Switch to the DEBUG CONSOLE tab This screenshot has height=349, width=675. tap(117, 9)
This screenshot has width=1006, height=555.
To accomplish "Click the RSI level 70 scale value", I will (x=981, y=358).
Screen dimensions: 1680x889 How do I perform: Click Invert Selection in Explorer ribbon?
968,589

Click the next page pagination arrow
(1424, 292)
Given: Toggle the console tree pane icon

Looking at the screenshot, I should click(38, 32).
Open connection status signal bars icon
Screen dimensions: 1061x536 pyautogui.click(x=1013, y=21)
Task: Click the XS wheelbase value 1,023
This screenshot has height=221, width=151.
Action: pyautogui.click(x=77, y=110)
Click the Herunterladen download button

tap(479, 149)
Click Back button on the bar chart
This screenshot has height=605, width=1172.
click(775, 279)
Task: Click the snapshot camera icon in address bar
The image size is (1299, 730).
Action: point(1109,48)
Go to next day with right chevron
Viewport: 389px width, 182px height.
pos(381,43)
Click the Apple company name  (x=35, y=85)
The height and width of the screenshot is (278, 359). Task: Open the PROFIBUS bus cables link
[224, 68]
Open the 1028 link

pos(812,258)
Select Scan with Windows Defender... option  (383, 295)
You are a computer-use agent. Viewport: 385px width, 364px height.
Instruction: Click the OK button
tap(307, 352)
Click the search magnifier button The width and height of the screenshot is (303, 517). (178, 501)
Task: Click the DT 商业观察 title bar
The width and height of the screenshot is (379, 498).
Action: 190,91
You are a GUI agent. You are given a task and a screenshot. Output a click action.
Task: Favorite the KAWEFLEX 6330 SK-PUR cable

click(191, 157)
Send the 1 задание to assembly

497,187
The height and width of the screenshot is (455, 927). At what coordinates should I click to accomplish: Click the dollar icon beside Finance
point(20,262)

*Assignment:* Each line above that carries the string "with" has to be returned.

*Exercise output:*
Go to next day with right chevron
Select Scan with Windows Defender... option  (383, 295)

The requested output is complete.